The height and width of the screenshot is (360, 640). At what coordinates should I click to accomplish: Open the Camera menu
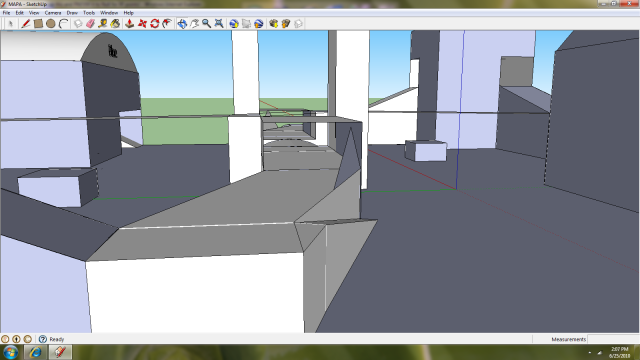click(x=53, y=13)
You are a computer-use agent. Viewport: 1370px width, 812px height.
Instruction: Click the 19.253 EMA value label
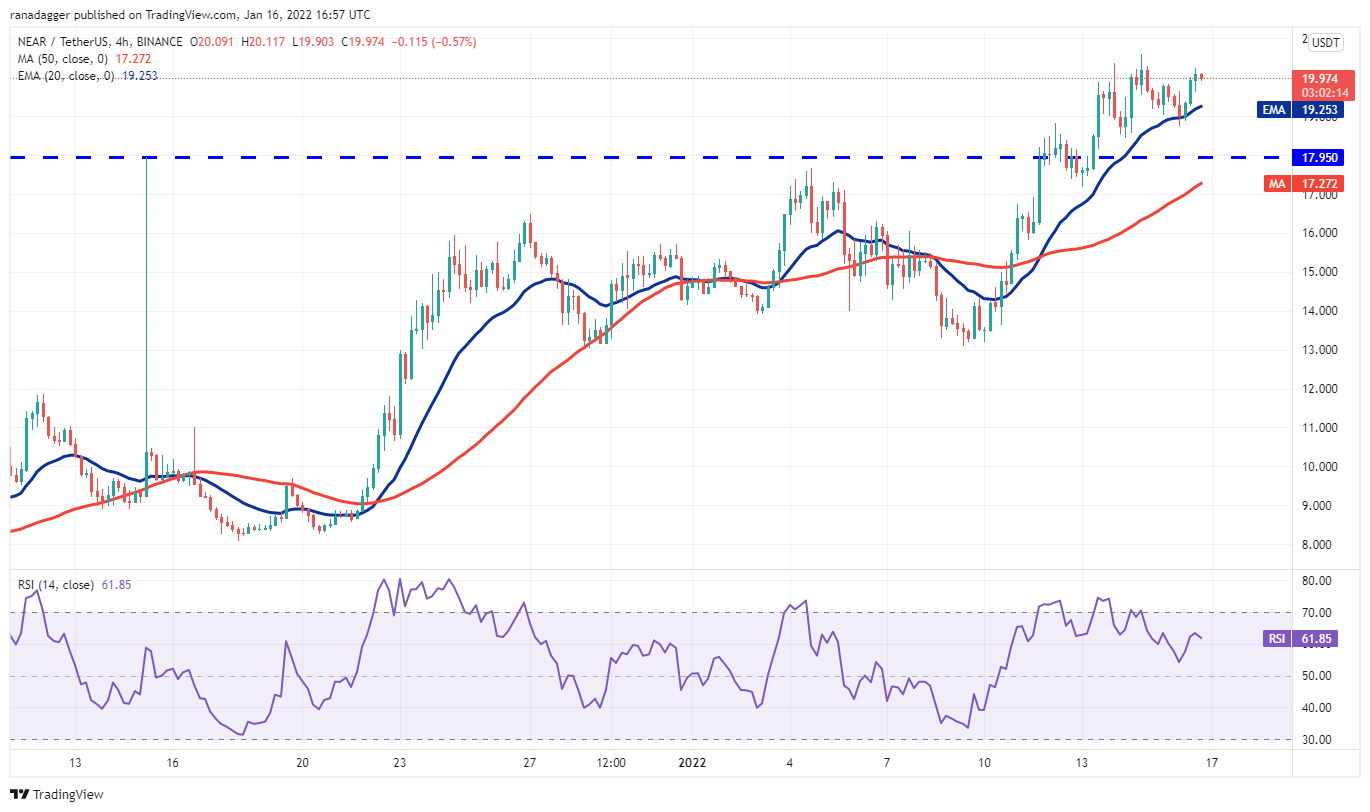click(1324, 111)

- **Exercise objective**: Every entry above is to be printed again exactly, pictures omitted.

- **Answer to this task**:
The height and width of the screenshot is (360, 640). At what coordinates should I click to accomplish: Open the Camera menu
click(x=53, y=13)
You are a computer-use agent. Viewport: 1370px width, 812px height.
Instruction: Click the 19.253 EMA value label
click(1324, 111)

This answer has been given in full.